Mr Simon Eccles, chairman of the BMA's Junior Doctors Committee, says: "This is health and safety legislation - it's being introduced to protect patients as well as doctors, and hospitals need to take it seriously. Where the directive is flouted, the BMA will provide doctors with information, advice, and where appropriate, legal support."
Each time hospitals breach the directive for individual doctors, they will be liable to fines of up to ?5000 from the Health and Safety Executive. They could also be taken to employment tribunals by junior doctors.
Yet evidence suggests many hospitals are struggling to meet the August deadline. A survey conducted by the NHS Confederation last month showed that a sixth of trusts do not expect to be compliant with the directive on 1 August.

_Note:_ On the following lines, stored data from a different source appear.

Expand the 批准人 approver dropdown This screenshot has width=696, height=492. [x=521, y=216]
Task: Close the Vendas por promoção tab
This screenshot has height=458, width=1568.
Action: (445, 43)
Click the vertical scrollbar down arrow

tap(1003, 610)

In addition to supporting individual doctors, the BMA is prepared to name and shame trusts who allow the new limits to reduce the quality of training. In many hospitals the impetus to cut hours has resulted in fresh approaches to working patterns that have driven up standards. However, the majority of hospitals have simply introduced shift systems, which require doctors to work for long stretches of up to 13 hours. Where such systems are used to staff hospitals at night, trainees are often denied exposure to work that increases their knowledge.
Simon Eccles says: "We shouldn't forget that junior doctors are in hospitals to learn as well as look after patients. Safe hours must not mean unsafe training."